Prototype — Stateful Objects Done Right
Use for: Objects that accumulate state during processing. File parsers, report builders, shopping carts, wizard flows.
@Component
@Scope("prototype")
public class CsvFileProcessor {
private final List<String> errors = new ArrayList<>();
private int rowCount = 0;
private int successCount = 0;
public ProcessingResult process(InputStream file) {
// Safe! Each call gets its own instance with fresh state.
try (BufferedReader reader = new BufferedReader(new InputStreamReader(file))) {
reader.lines().forEach(line -> {
rowCount++;
try {
parseLine(line);
successCount++;
} catch (ParseException e) {
errors.add("Row " + rowCount + ": " + e.getMessage());
}
});
}
return new ProcessingResult(rowCount, successCount, errors);
}
}
THE TRAP: Prototype Injected into Singleton
This is asked in every senior Spring interview:
@Service // Singleton!
public class FileUploadService {
@Autowired
private CsvFileProcessor processor; // Prototype... but created ONCE with the singleton!

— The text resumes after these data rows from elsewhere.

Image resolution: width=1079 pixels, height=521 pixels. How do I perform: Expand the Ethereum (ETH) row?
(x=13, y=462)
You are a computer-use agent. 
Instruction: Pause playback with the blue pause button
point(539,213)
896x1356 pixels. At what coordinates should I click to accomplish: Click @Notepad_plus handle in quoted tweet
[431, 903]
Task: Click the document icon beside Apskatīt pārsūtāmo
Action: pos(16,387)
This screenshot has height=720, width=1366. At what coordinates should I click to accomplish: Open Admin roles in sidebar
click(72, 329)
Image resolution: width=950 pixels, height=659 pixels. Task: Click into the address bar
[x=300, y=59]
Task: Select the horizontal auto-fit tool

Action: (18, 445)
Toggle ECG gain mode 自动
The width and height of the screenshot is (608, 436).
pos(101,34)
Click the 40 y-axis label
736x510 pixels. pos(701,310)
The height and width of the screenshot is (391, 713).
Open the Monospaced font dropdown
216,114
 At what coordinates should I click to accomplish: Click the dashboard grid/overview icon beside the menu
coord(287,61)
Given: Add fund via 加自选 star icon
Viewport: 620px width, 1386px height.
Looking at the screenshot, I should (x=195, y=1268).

public ProcessingResult handleUpload(InputStream file) {
// BUG: same processor instance for every request!
// Previous request's errors, rowCount etc. are still there!
return processor.process(file);
}
}
Three solutions:
@Service
public class FileUploadService {
private final ObjectProvider<CsvFileProcessor> processorProvider;
public FileUploadService(ObjectProvider<CsvFileProcessor> processorProvider) {
this.processorProvider = processorProvider;
}
public ProcessingResult handleUpload(InputStream file) {
// Fresh instance every time!
CsvFileProcessor processor = processorProvider.getObject();
return processor.process(file);
}
}
@Service
public abstract class FileUploadService {
@Lookup // Spring overrides this method via CGLIB to call getBean()
protected abstract CsvFileProcessor createProcessor();
public ProcessingResult handleUpload(InputStream file) {
CsvFileProcessor processor = createProcessor(); // Fresh instance!
return processor.process(file);
}
}
@Service
public class FileUploadService {
private final Provider<CsvFileProcessor> processorProvider;
public FileUploadService(Provider<CsvFileProcessor> processorProvider) {
this.processorProvider = processorProvider;
}
public ProcessingResult handleUpload(InputStream file) {
CsvFileProcessor processor = processorProvider.get(); // Fresh instance!
return processor.process(file);
}
}
🎯 Interview Tip
When asked about the prototype-in-singleton trap, explain: "The prototype bean is resolved at singleton creation time — once. After that, the singleton holds a direct reference that never changes. The fix is to inject a factory (ObjectProvider, Provider, or @Lookup) instead of the bean itself, so each access creates a new prototype instance."
Request/Session Scope + ScopedProxyMode
The problem: A request-scoped bean needs to be injected into a singleton. But at application startup (when the singleton is created), there IS no HTTP request. Spring can't create the request-scoped bean.
The solution: Inject a CGLIB proxy. The proxy is created at startup (satisfies the singleton's dependency). At runtime, the proxy delegates every method call to the real bean bound to the current HTTP request.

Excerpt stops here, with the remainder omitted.